Noroeste é a nova fronteira da cana-de-açúcar

Famosa por ser a maior produtora de grãos do estado, a região Noroeste de Minas se prepara para mudanças em sua paisagem agrícola. Usinas de álcool e açúcar, que puseram investimentos em banho-maria após a crise financeira global em 2008, se preparam para tirá-los do papel e ocupar o cerrado mineiro com plantações de cana. De dez protocolos de investimentos em usinas sucroalcooleiras registrados pelo governo de Minas, seis ficam no Noroeste, totalizando R$ 3 bilhões. “Até 2020, a produção de cana no estado tem de dobrar. O Noroeste é a nova fronteira da cana no estado”, assegura Luiz Custódio Cotta Martins, presidente do Sindicato do Açúcar e do Álcool em Minas Gerais.
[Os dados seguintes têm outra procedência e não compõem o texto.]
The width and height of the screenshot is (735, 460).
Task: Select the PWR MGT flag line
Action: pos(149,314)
À espera do sinal do mercado e de mudanças na legislação para instalar seus empreendimentos, produtores reservam áreas e arrendam terras. “A terra no Triângulo está muito cara, por isso o Noroeste vai absorver boa parte dos investimentos no setor”, explica Pierre Vilela, coordenador da assessoria técnica da Federação da Agricultura do Estado de Minas Gerais (Faemg). Já são cinco as usinas instaladas nos municípios de João Pinheiro e Paracatu, mais próximos à região Central, mas há projetos que alcançam até Unaí. “A indústria da cana vai mudar o mapa da agricultura no Noroeste. Parte da produção de grãos vai ser deslocada ”, diz Vilela.
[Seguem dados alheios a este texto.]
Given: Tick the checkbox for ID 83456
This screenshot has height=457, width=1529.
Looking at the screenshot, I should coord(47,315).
Quando deslanchar, porém, a producão canavieira no Noroeste de Minas vai intensificar problemas relativos ao desenvolvimento sustentável. O primeiro deles diz respeito à necessidade de irrigação das plantações – maior no caso da cana -, o que deverá acirrar conflitos pelo uso da água. A região é o berço de dois dos principais afluentes do Rio São Francisco – o Urucuia e o Paracatu. Por isso mesmo, o impacto da expansão agrícola sobre eles é motivo de preocupação. O segundo dilema é relacionado à ocupação e ao uso da terra. “A cana pode deslocar pequenos produtores e aumentar a concentração das propriedades e da renda, além de aumentar a pressão sobre as áreas de preservação do cerrado”, diz Álvaro de Moura Goulart, coordenador técnico da regional da Emater em Unaí.